For this pattern, it is important to maintain a consistent seam allowance of 3/8″
This shirt requires some type of closure. For more on that… scroll to the bottom of the page.
The smallest shirt can be made from 1/4 yard, while the largest will require 3/8 yard. I strongly recommend using upcycled materials. For the shirts pictured above, I used dress shirts that I bought at the thrift store for $3 each on sale.
If you are a beginner, use some cheap or free fabric to make the first one, at least. This pattern can be tricky for newbies, so don’t risk destroying good fabric on your first go. Give it a try!
Print the pattern:
Download and print the pattern Actual Size. To see how to do this, click here.
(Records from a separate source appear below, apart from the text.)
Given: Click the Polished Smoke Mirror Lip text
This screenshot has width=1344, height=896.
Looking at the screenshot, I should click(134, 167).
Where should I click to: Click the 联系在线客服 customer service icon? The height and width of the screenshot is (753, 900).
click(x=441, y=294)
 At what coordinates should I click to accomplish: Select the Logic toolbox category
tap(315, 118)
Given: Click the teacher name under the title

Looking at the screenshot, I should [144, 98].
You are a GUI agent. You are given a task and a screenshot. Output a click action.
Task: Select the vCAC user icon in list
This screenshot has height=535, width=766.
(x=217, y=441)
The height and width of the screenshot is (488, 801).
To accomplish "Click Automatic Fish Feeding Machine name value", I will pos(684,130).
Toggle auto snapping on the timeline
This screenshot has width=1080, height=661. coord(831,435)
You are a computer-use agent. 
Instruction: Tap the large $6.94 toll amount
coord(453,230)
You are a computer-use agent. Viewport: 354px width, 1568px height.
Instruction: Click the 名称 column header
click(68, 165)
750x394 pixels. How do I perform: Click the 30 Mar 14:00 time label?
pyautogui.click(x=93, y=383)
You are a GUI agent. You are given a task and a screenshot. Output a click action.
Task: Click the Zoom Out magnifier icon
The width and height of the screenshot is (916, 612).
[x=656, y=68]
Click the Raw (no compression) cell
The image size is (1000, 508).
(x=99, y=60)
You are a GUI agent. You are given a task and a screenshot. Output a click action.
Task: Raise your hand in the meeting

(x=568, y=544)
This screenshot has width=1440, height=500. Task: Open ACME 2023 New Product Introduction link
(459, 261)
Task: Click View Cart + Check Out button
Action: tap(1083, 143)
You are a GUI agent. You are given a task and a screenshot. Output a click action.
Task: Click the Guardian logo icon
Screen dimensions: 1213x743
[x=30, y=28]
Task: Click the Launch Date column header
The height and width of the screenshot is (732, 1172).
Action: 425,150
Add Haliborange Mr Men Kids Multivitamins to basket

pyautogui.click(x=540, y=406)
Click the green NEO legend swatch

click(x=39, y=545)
If you are having difficulty finding your pattern, see Etsy’s directions here. If your pattern won’t download, check the security setting on your device.
Use the chart to print only the size you will be constructing to save ink and paper.
Cut the pattern along the solid black lines and assemble at the shaded areas.
Fold the collar piece in half, long ways, and press well. Sew the ends with 3/8″ seam allowance and trim the points. Turn right side out, press well, and set aside.
Place the Fronts on the Back and pin the shoulders. Sew with 3/8″ seam allowance.
Open the bodice and pin the collar to the neckline, starting with the notch a the center of the back. Baste the collar to the neckline close to the raw edge (not a 3/8″ seam allowance).
Pin back facing to the bodice and sew using 3/8″ seam allowance.
Pin the back facing to the neckline. Match the notches first. Fold the neckline in half and make sure it is even (ie: there is equal space from collar point to facing fold on both sides).
Sew the facing to the bodice using 3/8″ seam allowance. Trim the points and turn right side out. Press well.
Pin the facing to the bodice. This is important to do before sewing in the sleeves! The facing will be sewn into the sleeve seams to prevent it from riding up while on the doll.
Sleeves can be tricky, and everyone has their own way of approaching them. My approach is to guide the sleeve into place while in the machine, always sewing with the sleeve on top of the bodice. For me, it is easier to do this than to pin it before sewing. Sew in the sleeve how ever is most comfortable to you. The notches should relatively match a the back of the bodice and the piece should fit nicely without extra sleeve or bodice a the armpits.
the facing should be sewn into the sleeves at the shoulders.
Use the shirt to measure for the length of the sleeve. You could also measure from the armpit to the cuff with a measuring tape to determine the length needed for the sleeve. Use whatever method is most comfortable to you. Mark the length of the sleeve with a pin and fold the cuff. You may choose to trim the excess fabric before pressing. Press the cuff into place on the wrong side of the fabric and sew into place.
With right sides facing, sew the side seams using 3/8″ seam allowance.
Fold up the bottom of the shirt, with wrong sides facing, and sew a hem. You may choose to measure on the doll for the appropriate length. Be sure to press down the hem the entire length of the shirt, but when sewing, fold in the facing as shown in the circled areas in the picture below.
Choose a closure that is appropriate for the use of your garment. Keep in mind that buttons can create a choking hazard for little ones. Closures can be tricky for beginner sewists, and I encourage you to close up your garment in a manner that is most comfortable to you. If your machine has a buttonholer and you are comfortable using it, then make button holes and sew on buttons.
For this tutorial, I used the buttons that came with the shirt I deconstructed for fabric. I use a lot of upcycled materials, and always cut off the closures and save them in a jar.
The tiny collar and cuff buttons on shirts make good buttons for the smallest shirt sizes (particularly the 10″ doll).
Hook and Loop Tape Closure:
For this tutorial, I made a closure from hook and loop tape and sewed button to the outside. I will admit that I am not skilled with buttonholes, so this was the easiest substitute for me. On a side note, buttonholes with buttons are great for fine motor skills (occupational therapy), but again, they can pose a choking hazard, so use caution when using any buttons.
For the tape option, cut a length shorter than the front closure. Apply the tape a distance from the collar points and end before the hem. This will allow the collar to fall nicely from the neckline and not bind the waistline.
I chose to apply buttons to the outside for aesthetic appeal. For the smaller sizes, the buttons were placed 2 cm apart. I used a ruler and marked the distance with chalk before sewing on the buttons. Because the hook and loop tape is very stiff, I used a thimble to save my fingers from needle sticks.
This pattern can be a little tricky for beginners, so I recommend using upcycled fabric for a the first try. If you use an old men’s dress shirt, you could make more than one to get used to the pattern before buying fabric for a more formal piece. Try using an overlock to shore up the raw edges, if you are so inclined. The result will be a more professional finish, but it isn’t necessary for home use of the garment.